Hemmila, the foundry’s assistant maintenance manager, said the Foundry’s vendors began working on the project last February.
Absolute Supply did the water jetting of the letters and donated some of the materials, he said.

Great Lakes Mechanical rolled the rings and also fabricated the cap for the top of the structure, Hemmila said.

Alliance Industries did the powder coating of all the tiles.

The assembling of the structure began at the foundry in June and took place in the Research and Development Fab Shop.

Andy Grenlie built the rings and also the jig to assemble each one of the ring sections. Dan Hiesler cleaned all the tiles by running them through the mesh belt cleaning machine prior to the powder coating.

Also involved in building the structure at the foundry were Leroy Kaminske, Mark Finch, Jason Mallo, Dan Johnson and Jim Grenlie.

Those involved in the project signed their names inside the piece.

“It wouldn’t be possible unless we had a lot of people involved. I thank everybody who helped out. It’s definitely a group effort,” Hemmila said.

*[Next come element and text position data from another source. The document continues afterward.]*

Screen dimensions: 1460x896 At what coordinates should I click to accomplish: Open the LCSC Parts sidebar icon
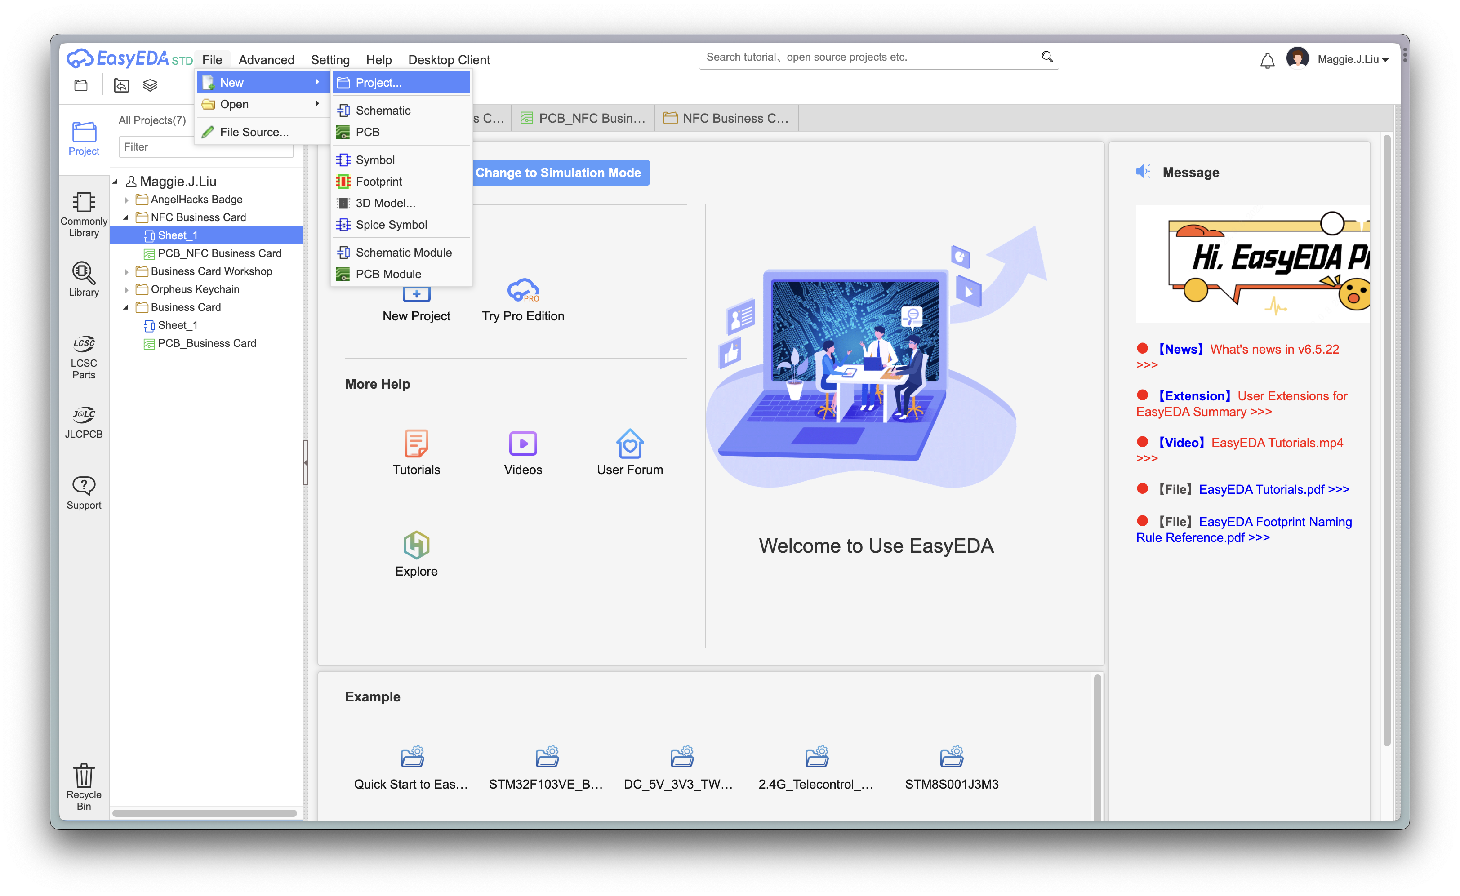click(x=84, y=357)
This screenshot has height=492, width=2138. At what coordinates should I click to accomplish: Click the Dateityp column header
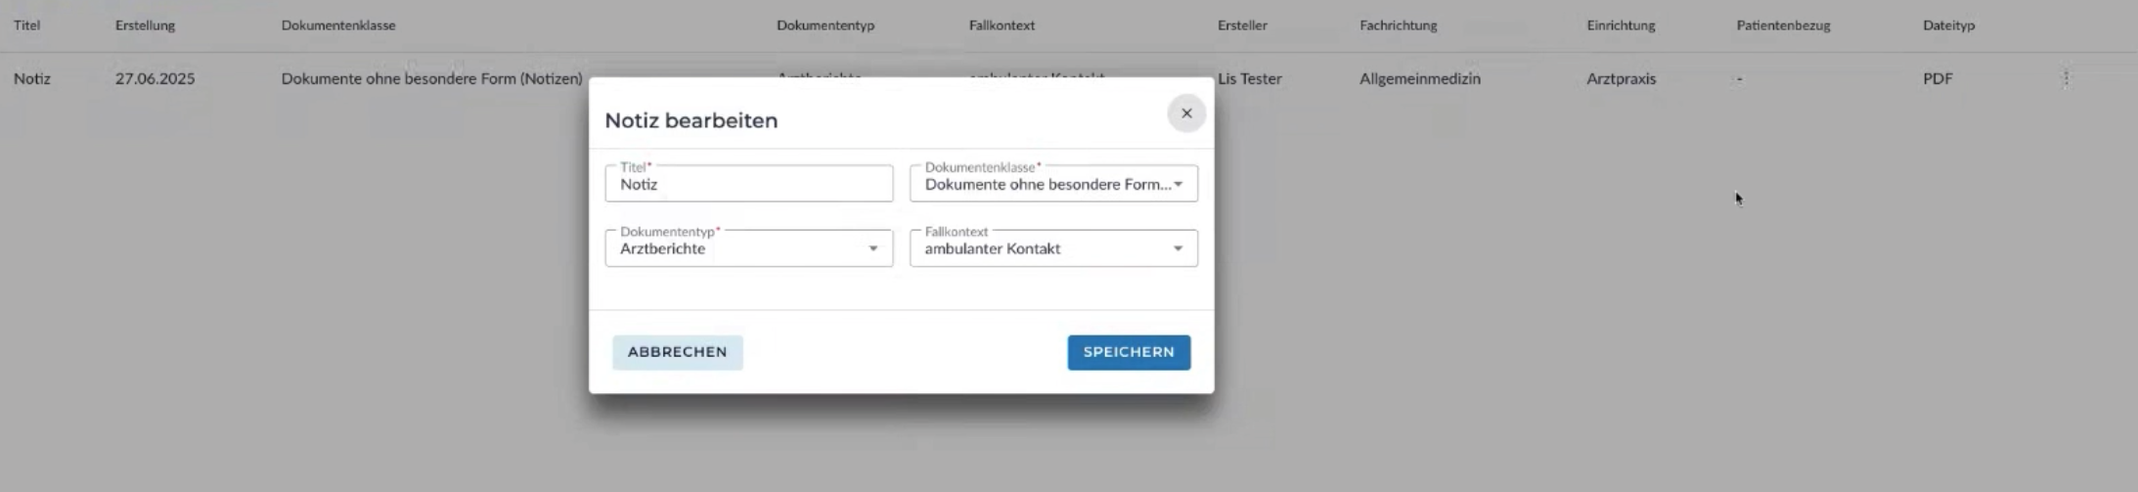click(x=1948, y=25)
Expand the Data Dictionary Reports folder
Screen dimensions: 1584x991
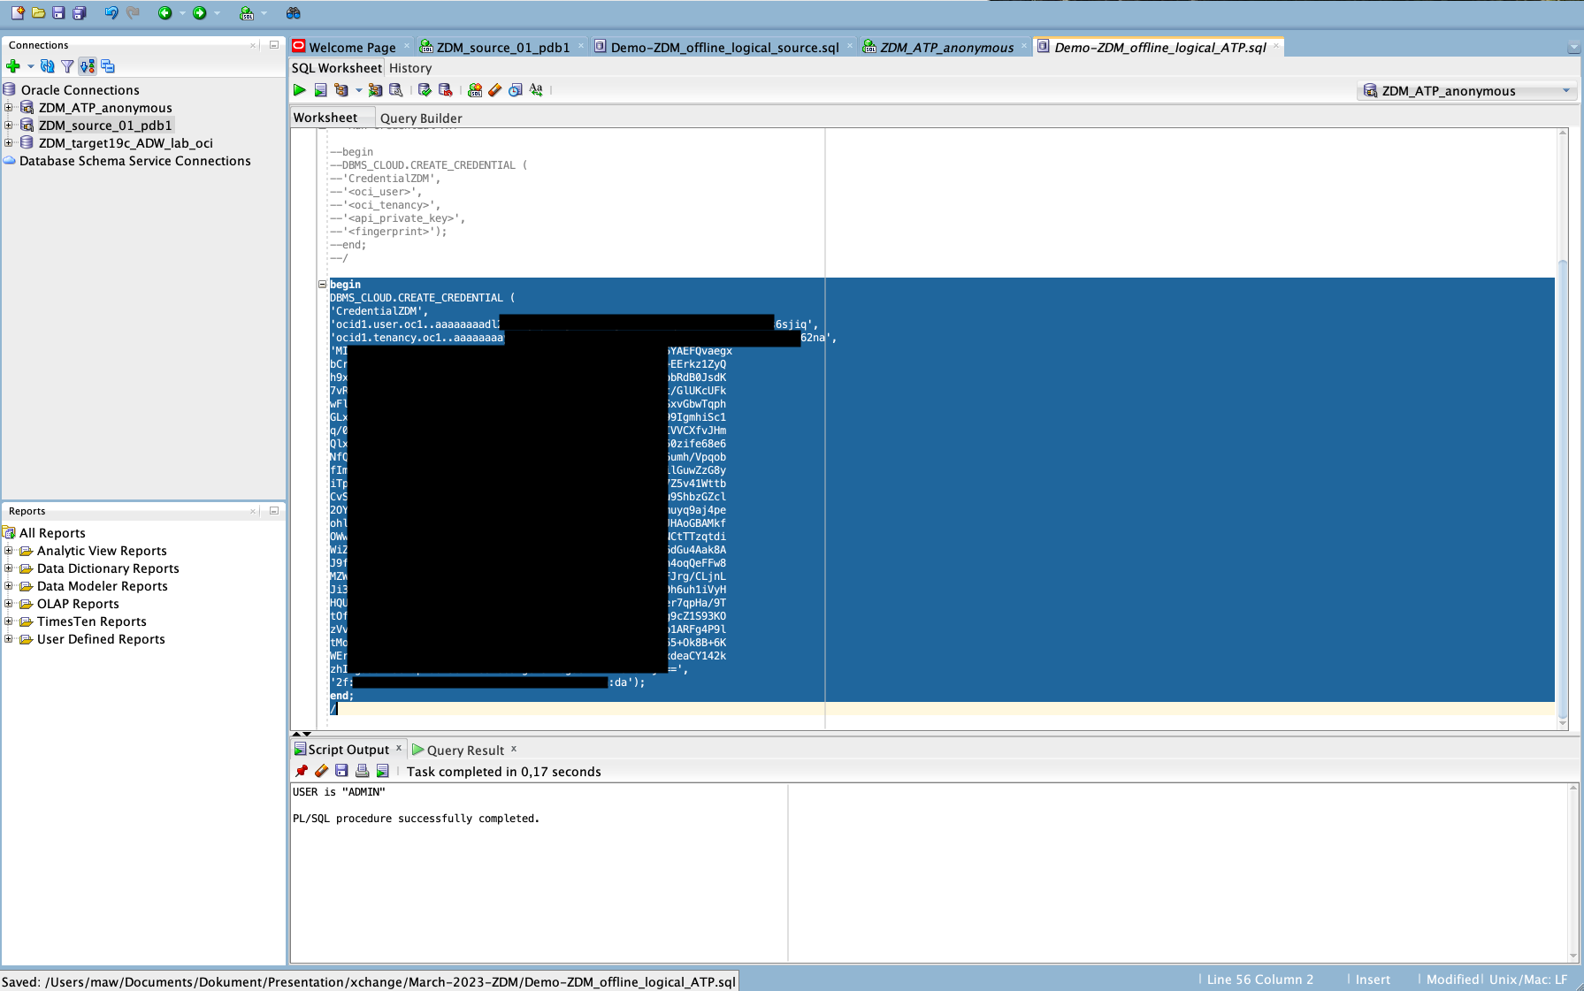(x=9, y=568)
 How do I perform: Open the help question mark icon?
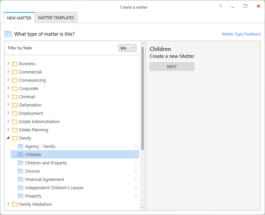[221, 6]
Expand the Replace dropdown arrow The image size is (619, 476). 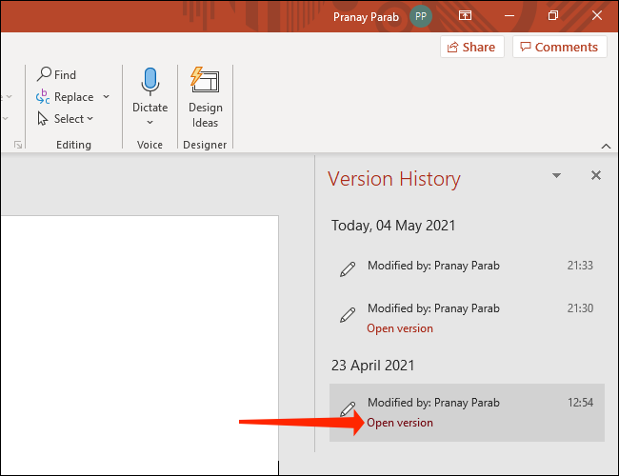pos(106,97)
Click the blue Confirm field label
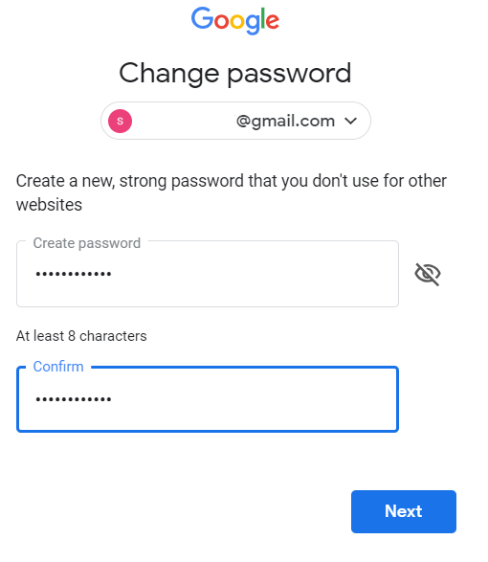Screen dimensions: 488x562 (58, 367)
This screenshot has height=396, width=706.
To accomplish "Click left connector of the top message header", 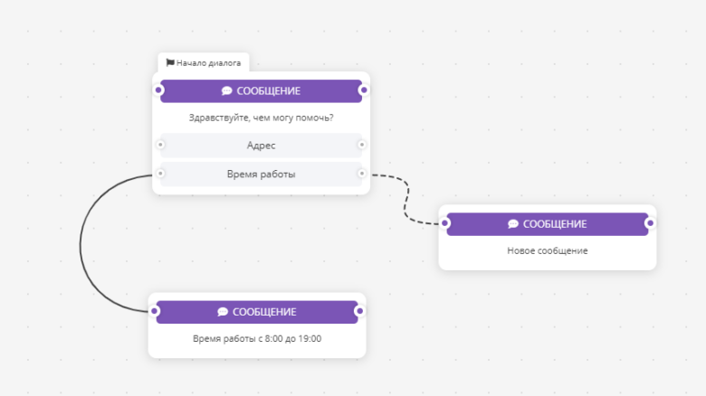I will (158, 90).
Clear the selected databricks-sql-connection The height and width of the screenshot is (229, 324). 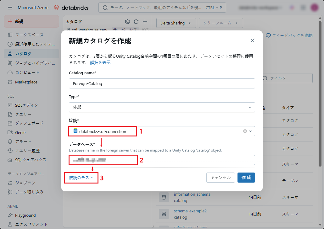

Jenson said the amount of time Hemmila and “his employees at the foundry have spent on this piece has been incredible.”

During the past year, different plans were devised in order to decide how to best display the tiles, Jenson said.

“The Arts board and Mike have been great leaders throughout this collaboration, and they have come up with a great piece that will only improve South Park,” he said. “With the structure having 216 tiles designed by different individuals, families, businesses and organizations throughout the community, it will truly be a community art piece.”

Reynolds said the arts board, Waupaca Foundry and its vendors, Parks and Recreation Department and community members all became part of the vision.

She was one of several people who visited the foundry on Thursday, Sept. 4, to watch as foundry employees worked on it.
“The difference between seeing it on paper and seeing it in real life … it’s so much more artistic looking in real life. You knew that it was going to look like that,” Reynolds said to Hemmila.

She said, “We didn’t have a vision. He really had a vision for it. He knew all the processes and details. It all came together.”

Reynolds also commented on the placement of the tiles.

“The dispersion is perfect. I can tell there’s thought into how they placed them,” she said.

For example, a tile with the foundry’s logo etched into it is right next to one representing Waupaca’s Park and Recreation Department.

She described the spot in the park where the community art structure now rests as being a prime one and said that is what the city brought to the table.

“We had this little idea,” Reynolds said. “It took on this life of its own.”